··· Input records ···

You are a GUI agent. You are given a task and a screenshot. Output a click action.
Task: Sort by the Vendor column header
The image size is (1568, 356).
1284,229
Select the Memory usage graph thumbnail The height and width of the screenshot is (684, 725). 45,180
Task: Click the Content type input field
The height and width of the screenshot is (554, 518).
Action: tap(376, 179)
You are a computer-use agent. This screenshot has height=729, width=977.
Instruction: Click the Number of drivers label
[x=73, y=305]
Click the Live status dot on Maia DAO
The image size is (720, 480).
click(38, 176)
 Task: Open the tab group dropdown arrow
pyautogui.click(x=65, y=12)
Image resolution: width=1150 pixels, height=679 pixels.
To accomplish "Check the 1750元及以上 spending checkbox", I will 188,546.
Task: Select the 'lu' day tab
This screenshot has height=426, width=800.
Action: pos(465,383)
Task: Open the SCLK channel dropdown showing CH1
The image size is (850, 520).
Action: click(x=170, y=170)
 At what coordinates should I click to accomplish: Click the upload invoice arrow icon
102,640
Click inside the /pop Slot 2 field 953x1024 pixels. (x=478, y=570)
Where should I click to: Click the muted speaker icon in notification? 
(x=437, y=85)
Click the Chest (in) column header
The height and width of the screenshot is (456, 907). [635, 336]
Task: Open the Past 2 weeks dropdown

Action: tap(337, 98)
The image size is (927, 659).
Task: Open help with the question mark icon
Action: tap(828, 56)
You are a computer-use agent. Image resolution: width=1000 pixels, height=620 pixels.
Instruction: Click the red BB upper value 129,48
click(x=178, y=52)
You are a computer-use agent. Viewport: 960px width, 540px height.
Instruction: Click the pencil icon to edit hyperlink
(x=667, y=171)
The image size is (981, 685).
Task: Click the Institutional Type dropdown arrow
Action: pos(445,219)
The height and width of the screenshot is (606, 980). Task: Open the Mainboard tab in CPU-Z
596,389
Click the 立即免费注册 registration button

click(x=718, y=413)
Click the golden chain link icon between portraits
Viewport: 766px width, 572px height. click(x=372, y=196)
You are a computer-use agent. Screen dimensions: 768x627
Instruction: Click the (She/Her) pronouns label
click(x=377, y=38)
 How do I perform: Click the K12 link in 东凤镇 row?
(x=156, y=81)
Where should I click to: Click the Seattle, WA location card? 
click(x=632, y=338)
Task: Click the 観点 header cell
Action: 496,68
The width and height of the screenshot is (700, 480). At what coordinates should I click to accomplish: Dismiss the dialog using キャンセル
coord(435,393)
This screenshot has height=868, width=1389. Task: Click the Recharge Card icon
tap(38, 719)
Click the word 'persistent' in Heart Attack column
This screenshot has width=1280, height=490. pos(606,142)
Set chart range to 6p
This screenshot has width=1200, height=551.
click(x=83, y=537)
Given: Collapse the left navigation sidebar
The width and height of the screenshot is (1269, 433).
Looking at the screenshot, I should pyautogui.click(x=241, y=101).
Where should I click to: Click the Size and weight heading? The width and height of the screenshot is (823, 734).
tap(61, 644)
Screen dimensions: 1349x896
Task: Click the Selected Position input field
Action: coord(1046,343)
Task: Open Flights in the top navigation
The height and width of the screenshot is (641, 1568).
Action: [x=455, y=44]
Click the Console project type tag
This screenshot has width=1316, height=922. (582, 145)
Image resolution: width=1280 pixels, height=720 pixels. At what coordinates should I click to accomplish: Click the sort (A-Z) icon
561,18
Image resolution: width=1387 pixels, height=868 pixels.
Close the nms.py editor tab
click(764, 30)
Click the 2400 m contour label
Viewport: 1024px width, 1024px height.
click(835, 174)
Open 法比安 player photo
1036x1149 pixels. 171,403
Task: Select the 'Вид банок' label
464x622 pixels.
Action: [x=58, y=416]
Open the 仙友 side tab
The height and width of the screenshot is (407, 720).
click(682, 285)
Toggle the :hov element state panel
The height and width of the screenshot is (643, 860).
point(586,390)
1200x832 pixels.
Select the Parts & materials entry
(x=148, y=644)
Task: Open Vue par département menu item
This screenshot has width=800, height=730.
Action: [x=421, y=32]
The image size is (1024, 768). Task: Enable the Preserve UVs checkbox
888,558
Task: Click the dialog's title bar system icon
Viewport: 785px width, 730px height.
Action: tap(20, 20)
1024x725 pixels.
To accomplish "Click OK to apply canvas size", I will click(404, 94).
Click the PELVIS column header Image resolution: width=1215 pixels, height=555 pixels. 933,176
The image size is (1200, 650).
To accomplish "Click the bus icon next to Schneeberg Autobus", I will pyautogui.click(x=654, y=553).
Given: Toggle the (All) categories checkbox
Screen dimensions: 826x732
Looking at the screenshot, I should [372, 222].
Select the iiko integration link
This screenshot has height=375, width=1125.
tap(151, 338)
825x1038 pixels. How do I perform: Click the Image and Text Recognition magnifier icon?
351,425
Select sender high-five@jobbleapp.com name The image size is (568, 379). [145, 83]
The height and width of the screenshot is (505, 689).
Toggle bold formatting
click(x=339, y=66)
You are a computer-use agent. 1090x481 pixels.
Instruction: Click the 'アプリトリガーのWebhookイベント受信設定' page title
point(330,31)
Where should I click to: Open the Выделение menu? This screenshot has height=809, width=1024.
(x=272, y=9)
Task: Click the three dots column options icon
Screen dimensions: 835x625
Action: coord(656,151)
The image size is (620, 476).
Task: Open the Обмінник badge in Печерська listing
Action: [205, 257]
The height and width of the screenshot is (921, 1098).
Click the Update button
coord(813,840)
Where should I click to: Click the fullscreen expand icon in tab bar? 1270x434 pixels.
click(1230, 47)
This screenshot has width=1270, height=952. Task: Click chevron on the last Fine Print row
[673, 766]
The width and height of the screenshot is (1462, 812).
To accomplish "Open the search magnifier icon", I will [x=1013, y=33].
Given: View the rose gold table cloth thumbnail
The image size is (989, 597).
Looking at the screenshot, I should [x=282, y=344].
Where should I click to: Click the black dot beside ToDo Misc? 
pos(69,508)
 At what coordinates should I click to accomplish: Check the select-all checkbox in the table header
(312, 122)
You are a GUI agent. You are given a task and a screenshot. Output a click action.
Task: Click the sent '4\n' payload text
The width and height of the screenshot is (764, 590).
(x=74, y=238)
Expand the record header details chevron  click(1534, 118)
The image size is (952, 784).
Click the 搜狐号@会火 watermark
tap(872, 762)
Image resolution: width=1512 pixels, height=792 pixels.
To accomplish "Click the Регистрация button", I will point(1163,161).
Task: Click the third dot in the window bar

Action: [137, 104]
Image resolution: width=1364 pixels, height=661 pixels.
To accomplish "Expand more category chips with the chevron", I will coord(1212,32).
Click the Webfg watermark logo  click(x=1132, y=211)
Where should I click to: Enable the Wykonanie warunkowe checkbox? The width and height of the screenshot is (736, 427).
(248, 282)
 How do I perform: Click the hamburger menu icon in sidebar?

···

Requirement |
The lines above, starting at the one with "The height and width of the screenshot is (407, 720)." and ending at the one with "1024x725 pixels.", are the only ones to return, exactly as written.

Task response |
The height and width of the screenshot is (407, 720).
click(682, 285)
Toggle the :hov element state panel
The height and width of the screenshot is (643, 860).
point(586,390)
1200x832 pixels.
Select the Parts & materials entry
(x=148, y=644)
Task: Open Vue par département menu item
This screenshot has width=800, height=730.
Action: [x=421, y=32]
The image size is (1024, 768). Task: Enable the Preserve UVs checkbox
888,558
Task: Click the dialog's title bar system icon
Viewport: 785px width, 730px height.
Action: tap(20, 20)
1024x725 pixels.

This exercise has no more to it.